Era final de tarde e os últimos raios de Sol faziam as despedidas do dia. Um dia tranquilo, passado numa praia quase privativa com o mar quente e salgado que vinha em ondas suaves e cadenciadas. O verde esmeralda da água combinava com com o verde das árvores que banhavam as raízes na areia fina e clara. Ao longe, e sobranceiro ao mar, um enorme embondeiro guardava a praia e era o farol diurno daquela pequena baía.
Depois do corpo saciado por aquele mar cristalino, subi um pequeno trilho que dava acesso a umas pequenas casas. No caminho, cruzei-me com um moçambicano macua que estava a preparar numa fogueira algo para comer. Parei, saudámo-nos e à boa maneira moçambicana, sentei-me com ele e começámos a conversar.
Disse que tinha nascido mais a norte de Pemba, numa pequena aldeia a caminho de Quissanga. Agora trabalhava em Pemba, guardava aquelas casas para onde eu me dirigia. Tomava também conta dos jardins e cuidava para que eles estivessem sempre verdes e viçosos. E a conversa decorria naquele ritmo paciente dos jardineiros à medida que ele ia mexendo o milho que tinha posto a torrar numa pequena lata que fazia os serviços de panela.

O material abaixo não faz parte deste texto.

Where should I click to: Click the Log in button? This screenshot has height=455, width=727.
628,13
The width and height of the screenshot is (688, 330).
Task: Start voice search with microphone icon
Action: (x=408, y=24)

Então, começou-me a contar o segredo daquela comida. Você torra o milho, devagar para não queimar e não rebentar e, quando ficar amarelo torrado está pronto. Aí, você deixa arrefecer e mistura com amendoim e uma raiz e faz uma pasta. Quando a pasta estiver bem mexida, faz uns bolinhos e depois come. Quando você comer vai ficar animado, dizia com um ar e sorriso meio malandro. Animado? perguntei. Sim, disse ele já a rir, você toma isto quando está fraco e depois consegue estar uma noite inteira animado com uma mulher. Ai sim? Sim! anima mesmo, umas sete horas! Rimo-nos e deixámo-nos estar num silêncio pacífico apenas cortado pelo crepitar do lume.
Perguntei-lhe que mais segredos sabia, e ele disse-me que se eu quisesse saber segredos que falasse com as mulheres, com aquelas que pintam a cara. Despedimo-nos e eu continuei o meu caminho, feliz com aquele encontro de paz e de cultura.
Ontem, enquanto perguiçava à beira mar, lia um livro de contos do Mia Couto, e deparei-me com uma frase de um provérbio macua que me fez recordar este e outros encontros com aquele povo:
"O barco de cada um está em seu próprio peito."